• [Exercise aim]: Please arrange every line of the data below as a JSON list of strings, one string per line, with blank lines and pictures left out.
* * *
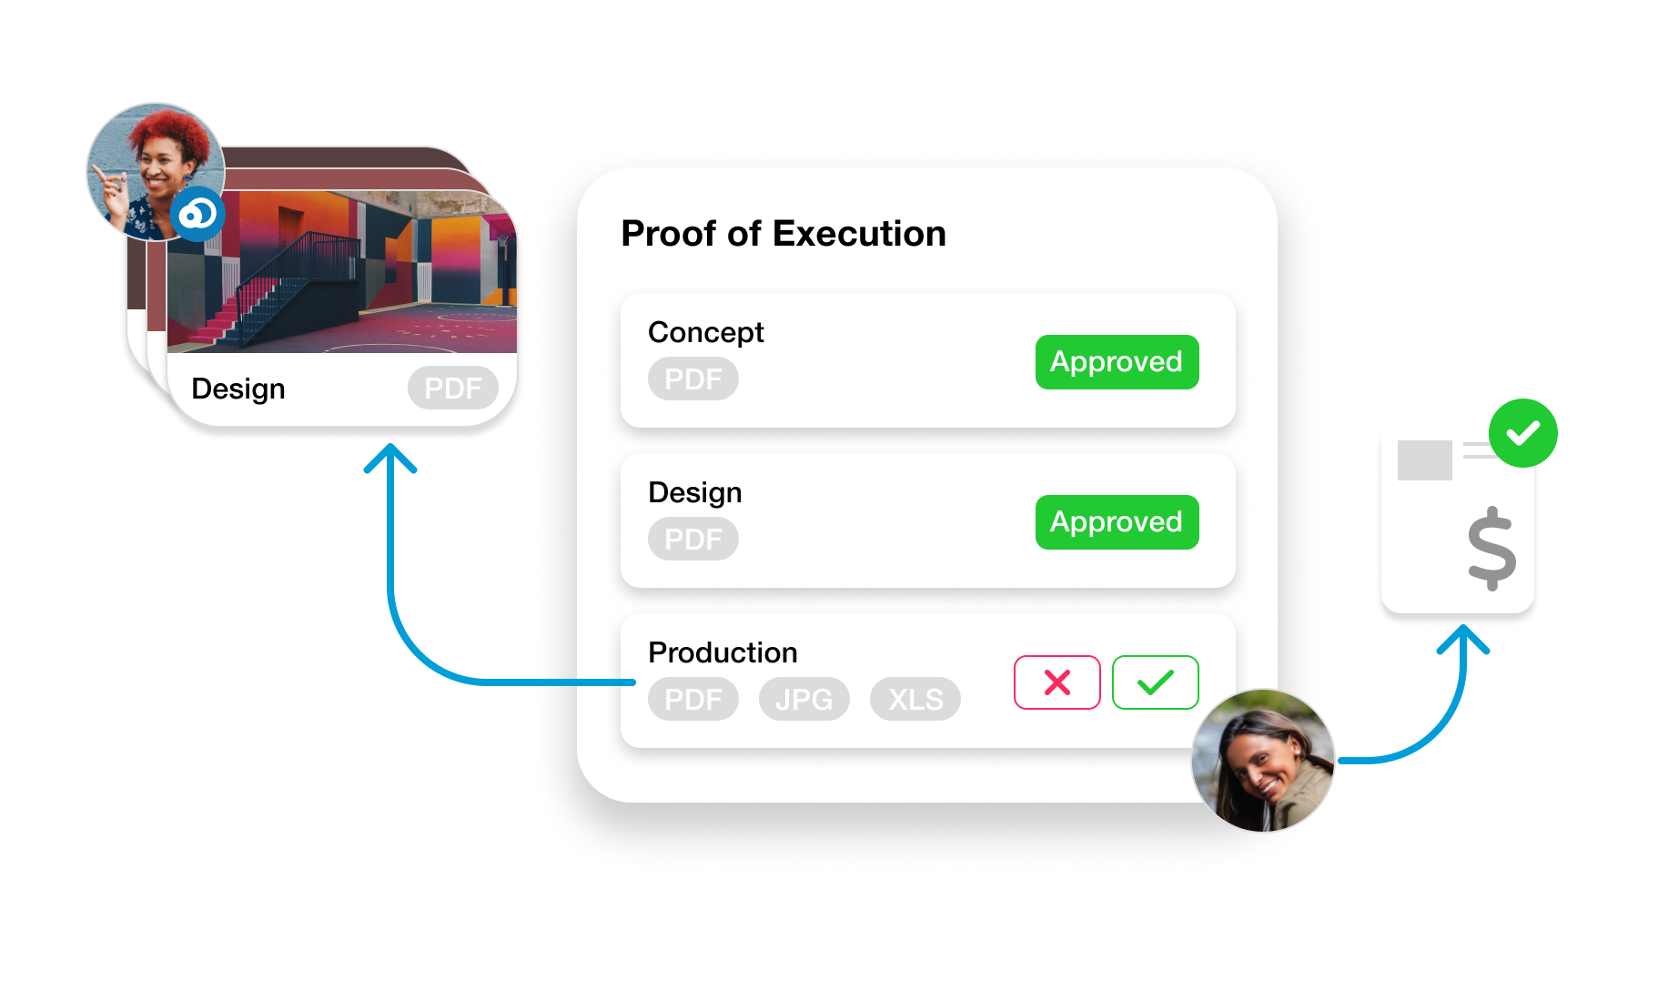Viewport: 1658px width, 990px height.
Task: Click the gray image placeholder on the invoice
Action: click(x=1424, y=460)
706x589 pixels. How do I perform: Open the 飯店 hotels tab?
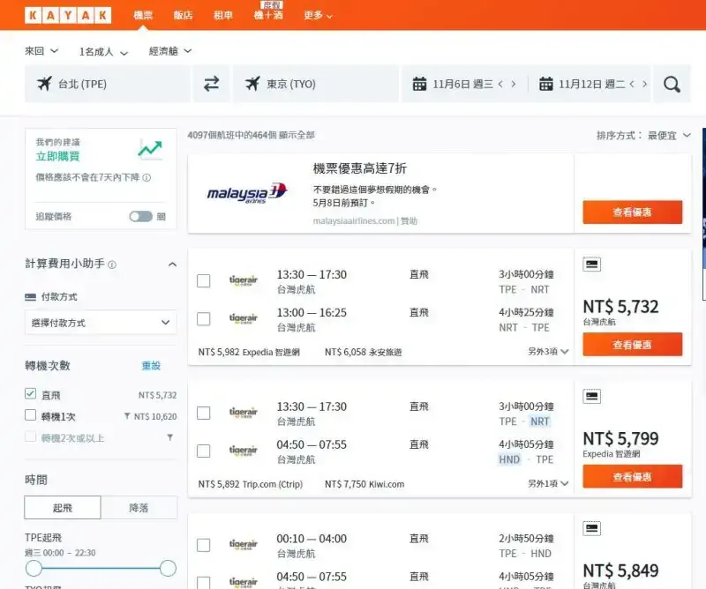(183, 16)
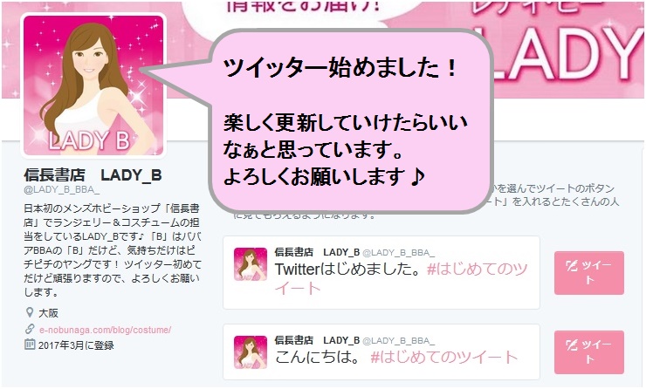This screenshot has height=389, width=646.
Task: Open the e-nobunaga.com/blog/costume/ link
Action: (105, 330)
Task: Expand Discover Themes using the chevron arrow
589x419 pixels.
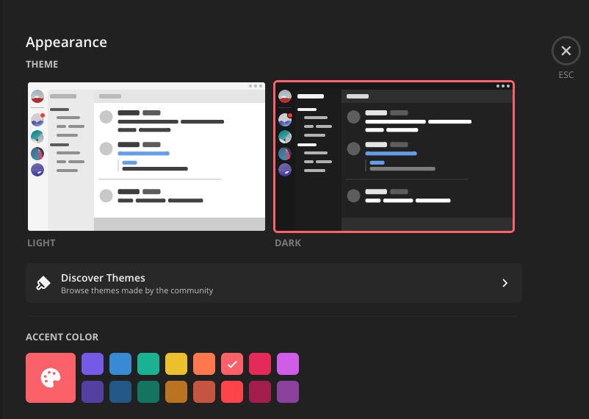Action: point(505,283)
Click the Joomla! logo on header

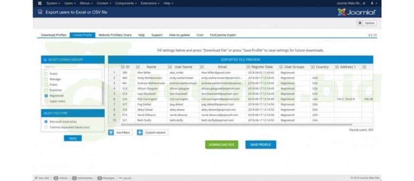click(357, 12)
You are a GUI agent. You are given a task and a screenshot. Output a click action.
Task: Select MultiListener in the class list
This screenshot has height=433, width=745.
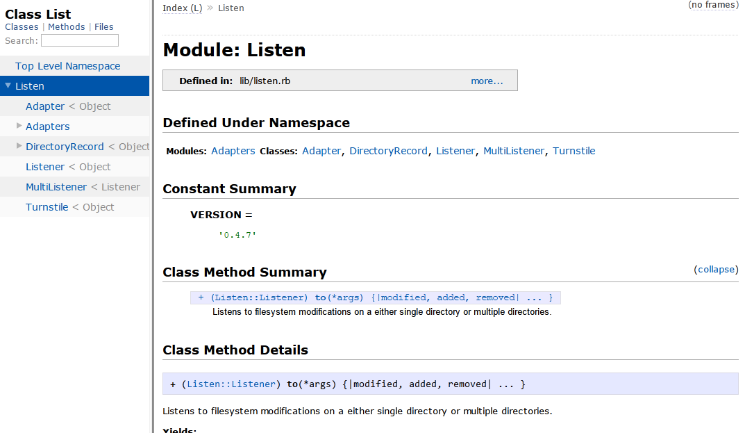pos(56,187)
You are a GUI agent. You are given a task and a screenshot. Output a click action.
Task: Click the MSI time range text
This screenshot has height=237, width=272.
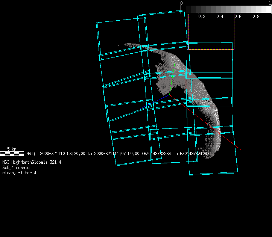click(x=117, y=154)
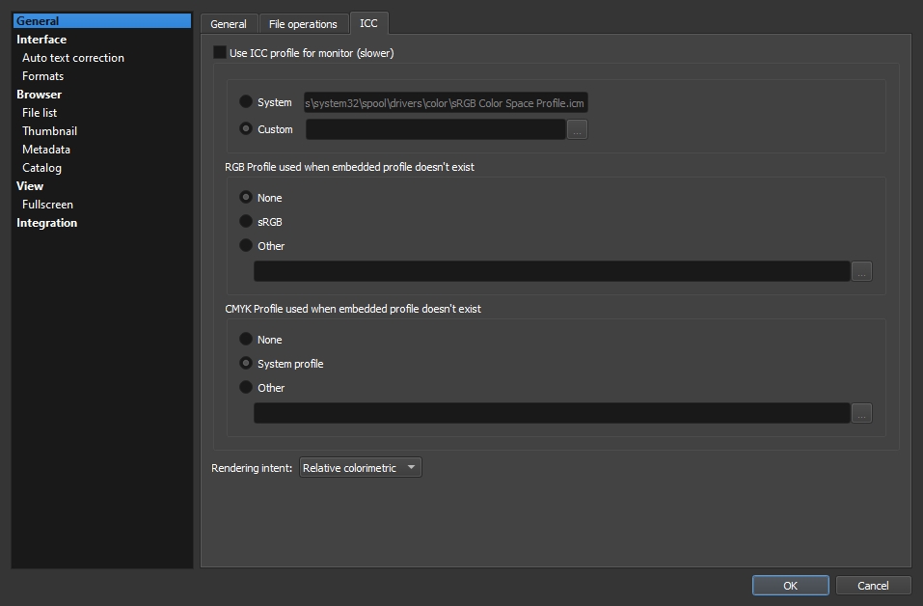Select the System monitor profile radio button
This screenshot has height=606, width=923.
point(246,101)
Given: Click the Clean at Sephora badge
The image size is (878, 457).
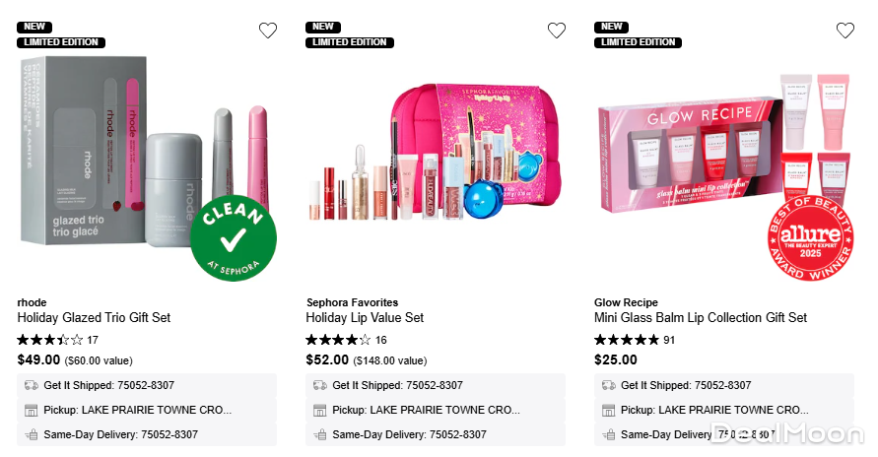Looking at the screenshot, I should [234, 238].
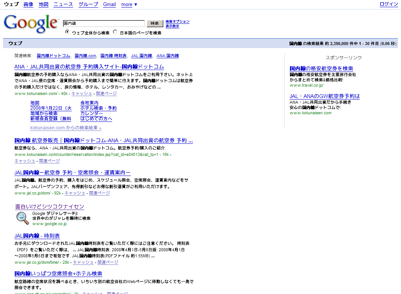Select ウェブ全体から検索 radio button

tap(67, 32)
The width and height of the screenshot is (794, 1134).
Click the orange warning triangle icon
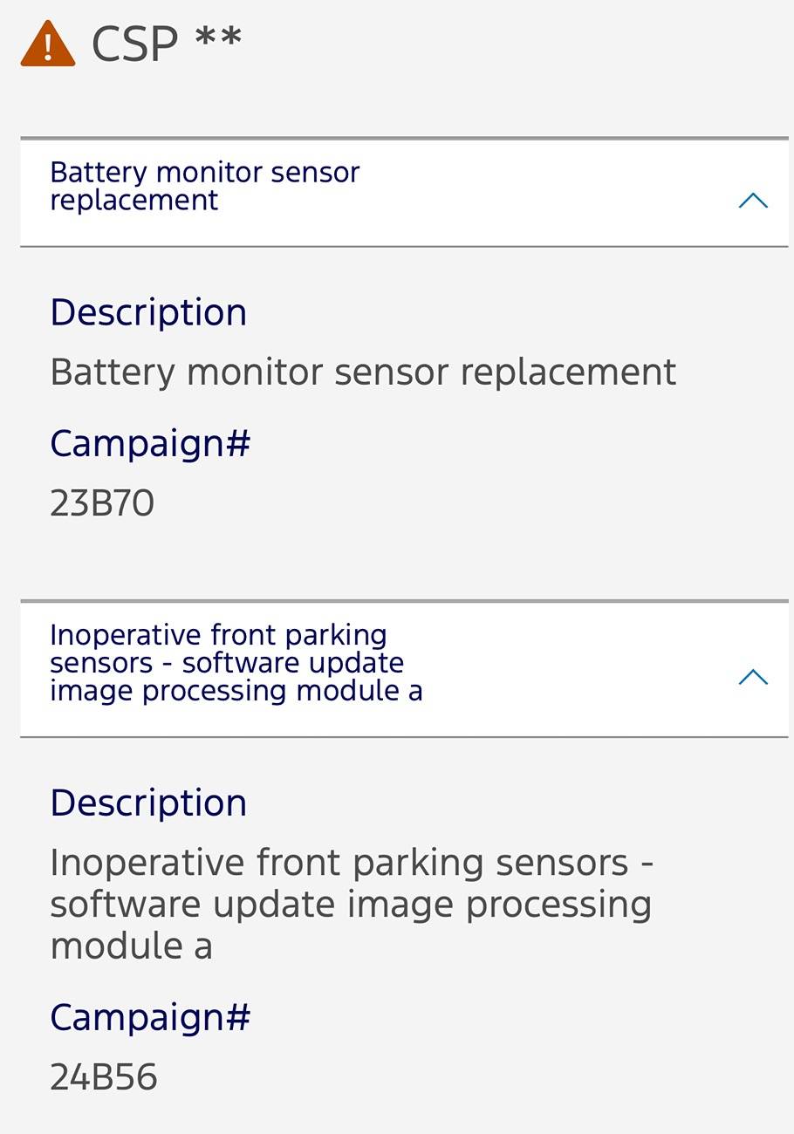tap(48, 44)
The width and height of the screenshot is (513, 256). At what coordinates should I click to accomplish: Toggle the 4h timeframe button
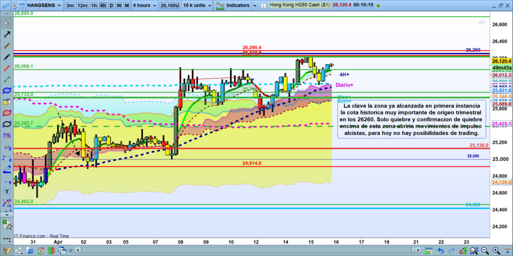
* * *
• [The answer]:
[
  "Viewport: 1658px width, 990px height.",
  "Task: Click the gray image placeholder on the invoice",
  "Action: click(x=1424, y=460)",
  "706x589 pixels. How do I perform: Open the 飯店 hotels tab?",
  "(183, 16)",
  "This screenshot has height=389, width=646.",
  "Task: Open the e-nobunaga.com/blog/costume/ link",
  "Action: (105, 330)",
  "Task: Expand Discover Themes using the chevron arrow",
  "589x419 pixels.",
  "Action: point(505,283)",
  "Click the Joomla! logo on header",
  "click(357, 12)",
  "You are a GUI agent. You are given a task and a screenshot. Output a click action.",
  "Task: Select MultiListener in the class list",
  "This screenshot has height=433, width=745.",
  "pos(56,187)",
  "You are a GUI agent. You are given a task and a screenshot. Output a click action.",
  "Task: Click the MSI time range text",
  "This screenshot has height=237, width=272.",
  "click(x=117, y=154)",
  "Select the System monitor profile radio button",
  "This screenshot has height=606, width=923.",
  "point(246,101)",
  "Given: Click the Clean at Sephora badge",
  "The image size is (878, 457).",
  "Looking at the screenshot, I should [234, 238].",
  "Select ウェブ全体から検索 radio button",
  "tap(67, 32)",
  "The width and height of the screenshot is (794, 1134).",
  "Click the orange warning triangle icon",
  "tap(48, 44)",
  "The width and height of the screenshot is (513, 256). At what coordinates should I click to accomplish: Toggle the 4h timeframe button"
]